**Collected data:**

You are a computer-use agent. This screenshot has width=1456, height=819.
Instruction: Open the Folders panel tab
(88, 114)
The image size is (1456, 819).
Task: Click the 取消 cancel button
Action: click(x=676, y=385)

**Task prompt:** A verbatim copy of all the records is required. Write it out in full.

**Response to the task:**
You are a computer-use agent. This screenshot has width=1456, height=819.
Instruction: Open the Folders panel tab
(88, 114)
The image size is (1456, 819).
Task: Click the 取消 cancel button
Action: click(x=676, y=385)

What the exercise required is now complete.